Unfortunatley, I didn't see success; clicks and pops still came through very badly. I tried reducing the voice count from 16 to 8 which fixed the clicking and popping, but it caused issues when playing notes with long decays since it meant that the old notes which were still playing sometimes had to be recycled before their decays had finished, which sounded even worse than the clicking and popping.
At that point, I figured it was time to break out the big guns. I opened the Google Chrome tracing tools (
chrome://tracing) and, using the guide from Google specifically for this purpose, configured it to only record WebAudio-based events.
After drilling down into the profile for
AudioWorklets specifically, I was met with this flame chart:
For some context,
AudioDestination::RequestRender is called periodically when the system needs new samples with which to fill its output buffer. It handles pulling on the WebAudio graph and recursively calling back all the way through to pull samples all the way from the start to the end. In Chrome, it currently seems to always pull 512 samples at a time.

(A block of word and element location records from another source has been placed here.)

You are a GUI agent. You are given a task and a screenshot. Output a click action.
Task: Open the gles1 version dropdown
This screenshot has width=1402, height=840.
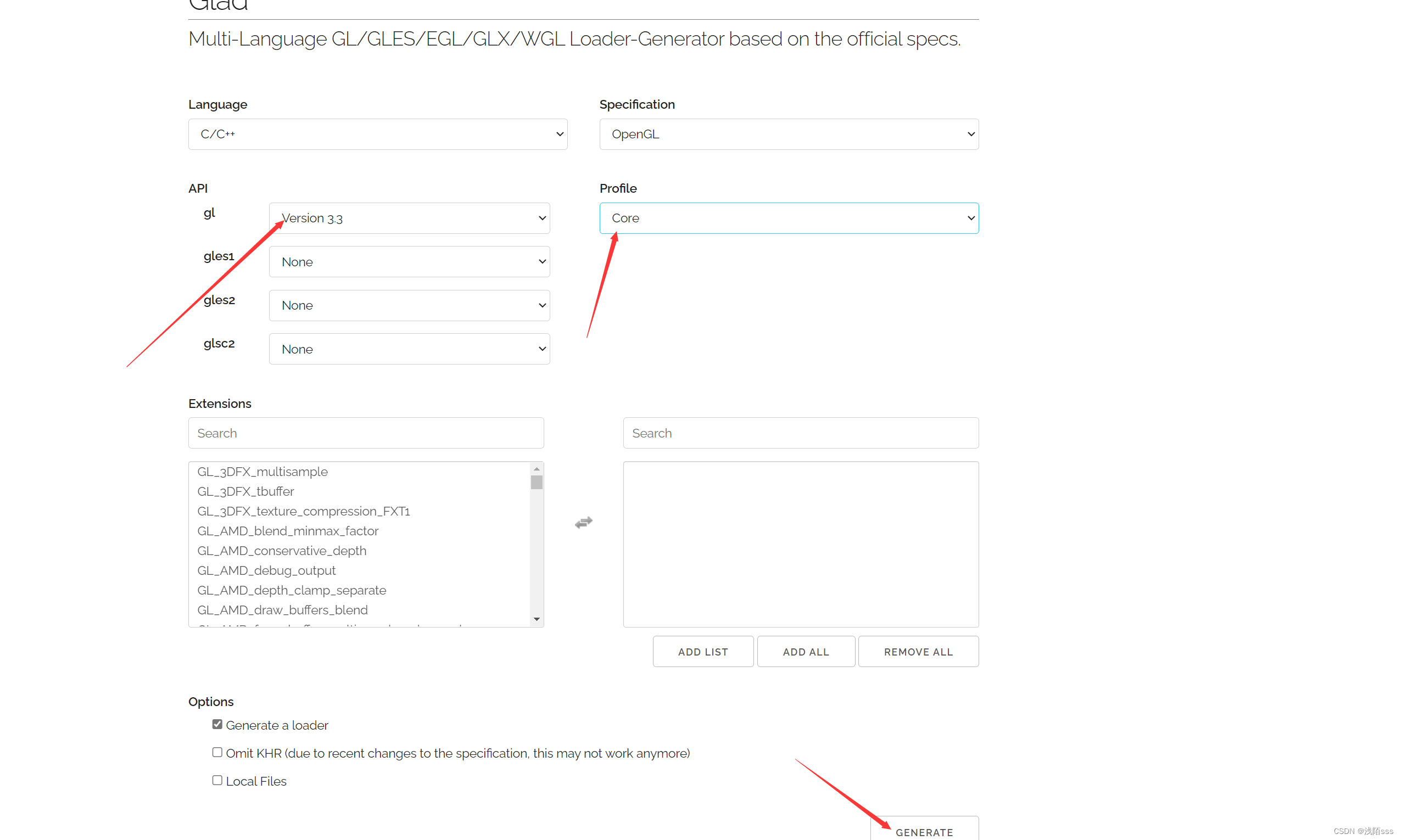point(409,261)
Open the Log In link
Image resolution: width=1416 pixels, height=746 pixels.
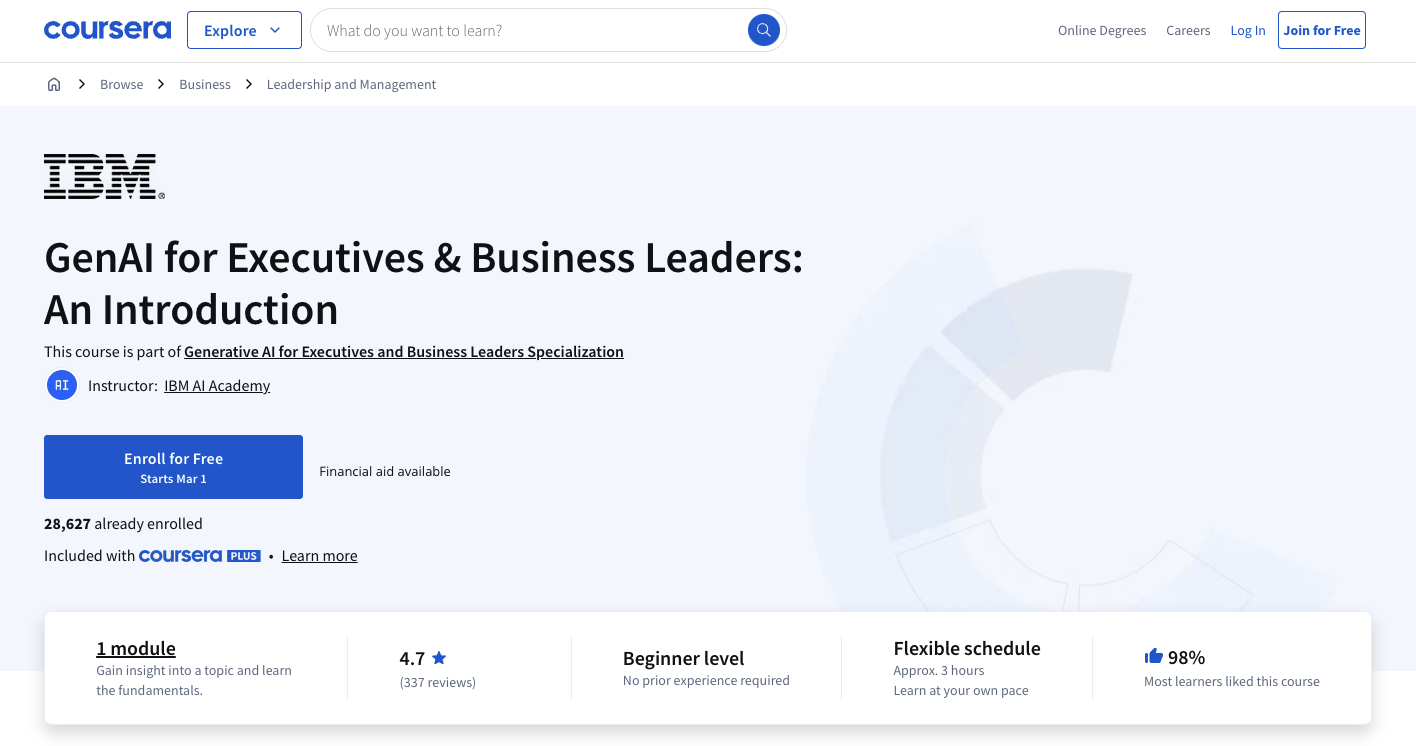pyautogui.click(x=1247, y=30)
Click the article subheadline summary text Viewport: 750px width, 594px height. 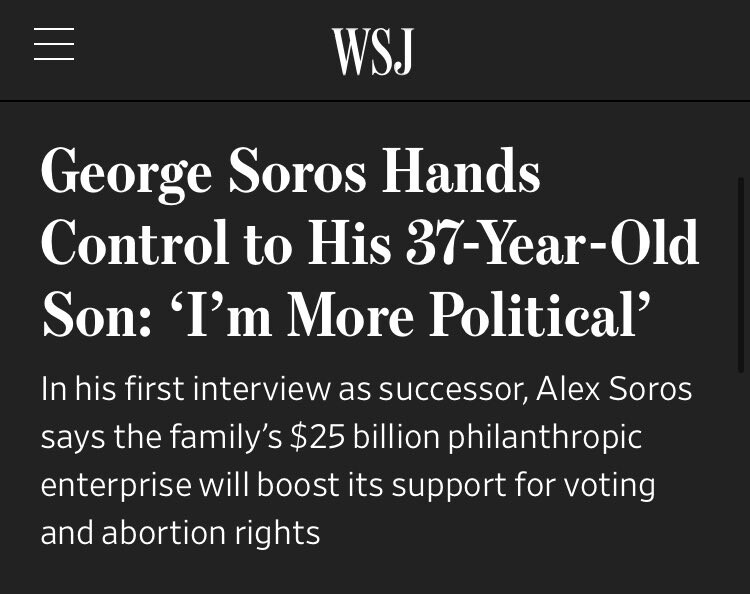pyautogui.click(x=366, y=460)
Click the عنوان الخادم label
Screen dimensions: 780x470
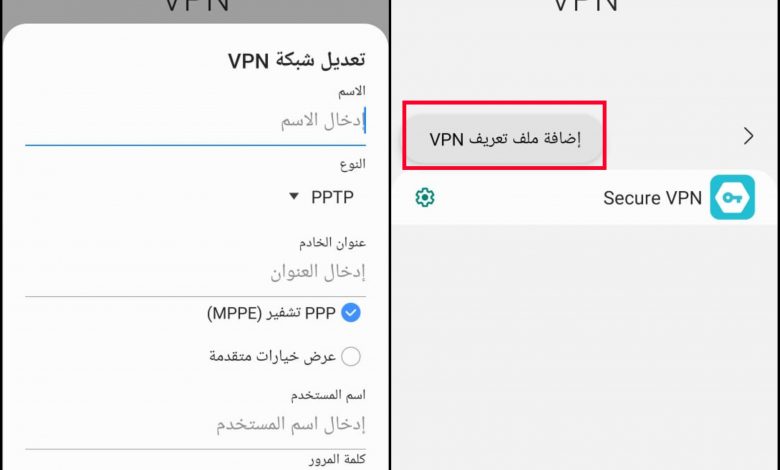tap(332, 243)
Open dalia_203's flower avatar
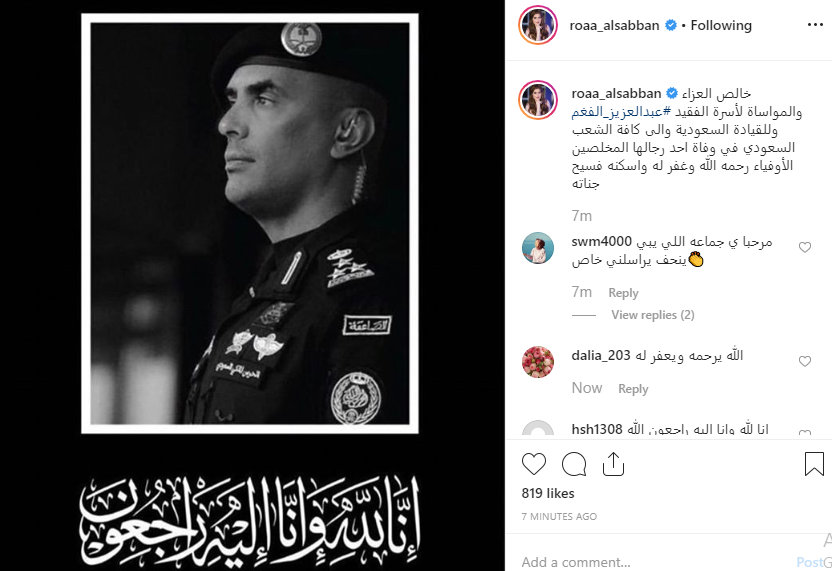832x571 pixels. coord(538,362)
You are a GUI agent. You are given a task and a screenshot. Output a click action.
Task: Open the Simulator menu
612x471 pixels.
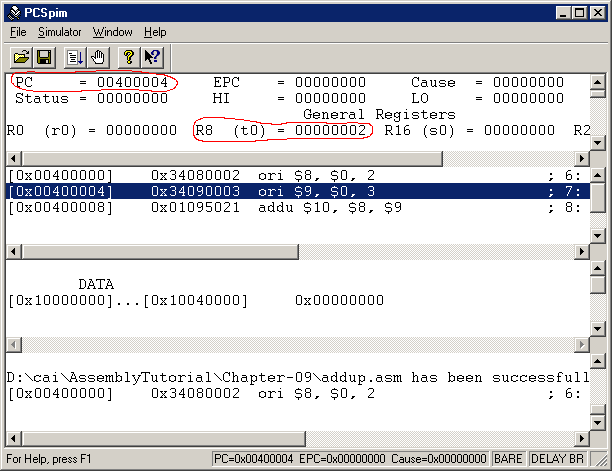tap(59, 32)
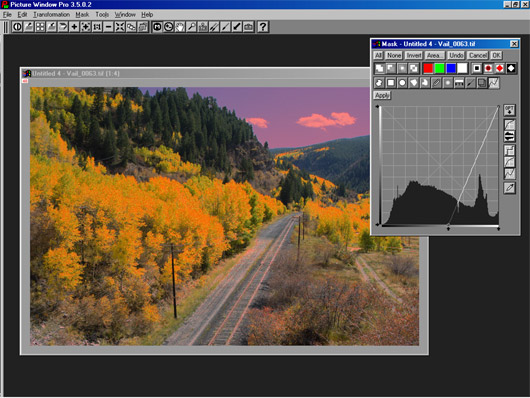Image resolution: width=530 pixels, height=398 pixels.
Task: Click the Help question mark toolbar icon
Action: [263, 27]
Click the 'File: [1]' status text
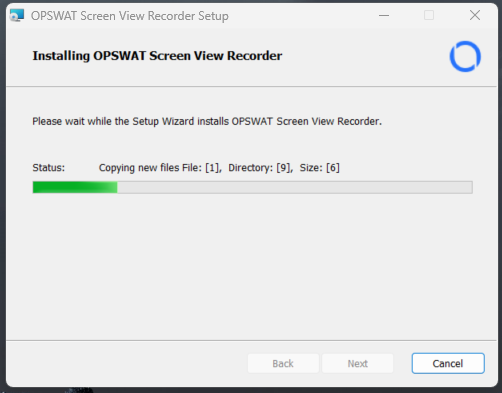Image resolution: width=502 pixels, height=393 pixels. (202, 168)
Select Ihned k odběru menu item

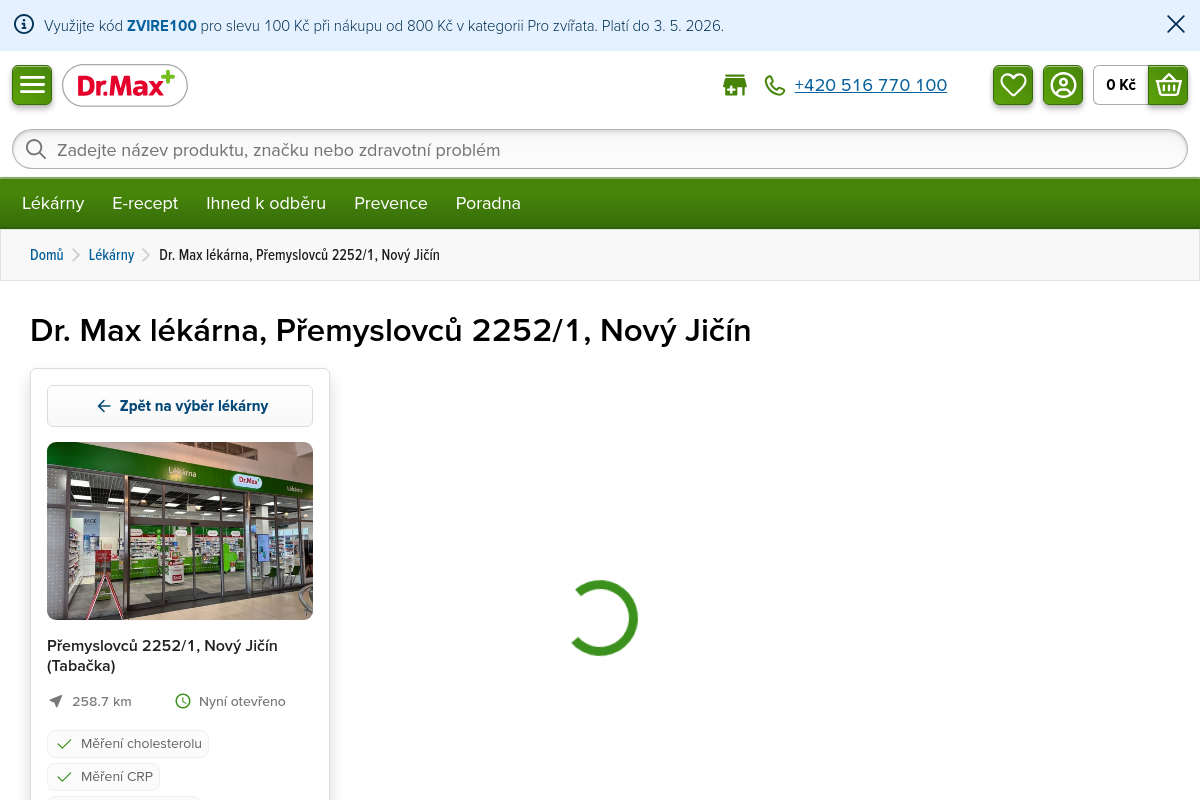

Within that, the vast dominator is
AudioWorkletHandler::Process which handles setting up the environment for the user-defined
AudioWorkletProcessor. This consists of allocating (if necessary) and zeroing-out buffers, validating the arguments passed to the user-defined
process() function inside the processor, and interfacing with the rest of the WebAudio graph. It also includes work involved with pulling from the graph for nodes before it like
GainNodes, which is what those small salmon-colored marks are before the inner
We're at such a small scale here already that each of those gain nodes is only taking 0.001ms to run, according to the trace. However, for the default sample rate of 44,100hz,
RealtimeAudioDestinationHandler::Render is called every 128 frames and then calls
AudioWorkletHandler::Process for each
AudioWorkletProcessor instance. Since we have 16 processors for each of the 16 voices, that means that it's called 5504 times a second. That means that if it's the only thing in the whole WebAudio graph, there's a budget of 0.18 milliseconds which leaves zero space for jitter and other randomness that comes from running inside a process inside a web browser on an operating system alongside hundreds of other things. There are also other things in the WebAudio graph like filters and gains and whatever other processing the user wants to add which need time to run as well.
None of that even matters, though, because the weird thing is that the actual user-defined
process() function for the
AudioWorkletProcessor (hlighted in blue) was only taking a small fraction of the total time to run. This was very surprising, and it meant that most of that optimization work I did didn't matter. The question now was what was taking so long?
Thankfully, Chromium is open source, so I was able to open the source code and find the actual code that corresponded to the
AudioWorkletProcessor::Process function. The two tiny marks at the beginning belonged to the
process() function (
outputs) are valid and correctly formed.
Literally the only thing between that and the traced call to the user-defined
process() function itself is
ParamValueMapMatchesToParamsObject for the third
params object. When I found that code, it clicked: I had a large number of input parameters defined for each of the AWP instances - 34 in fact. Each of them was a-rate, meaning that it could have 128 different values each frame. The code involved looping them them all, allocating and copying some strings, hashmaps, V8 variables, and accessing values from a V8 object - not the cheapest things in the world when you're time budgets are as short as they are. There was also a TODO with a link to crbug.com/1095113 which listed a potential improvement that could remove the need for an array iteration and comparison loop.
The fix turned out to be as simple as reducing the number of parameters that I used in my
AudioWorkletProcessor. I had set the maximum number of wavetable dimensions to be 16, but I was only ever using two. That cut the number of parameters per instance from 34 to 6 and from 544 to 96 in total for all the voices. The result was that the clicking + popping went away entirely. The effect is clearly visible on a new trace that I took after making the fix:
AudioWorkletHandler::Process call went down from taking an average of 0.055ms to 0.025ms, and
AudioWorkletProcessor::Process call went down from taking 0.040ms to 0.013ms. The whole
AudioDestination::RequestRender went down from an average of 5.936ms to 2.311ms - a more than 50% reduction in total audio processing time.
I mostly wrote this in hopes that someone googling for webaudio / audio worklet performance issues who's struggling with the same issues I was will find it and have their time saved. This was my first time that the Chrome profile actually helped me out with a performance regression, and the first time reading browser source code helped as well. As I continue to work with WebAudio in more and more sophisticated ways, I've not yet encountered any issue that can't be be fixed or at least worked around, even for complicated use cases. It's a great foundation to use when building digital signal processing code, and it's been able to handle everything I've thrown at it so far.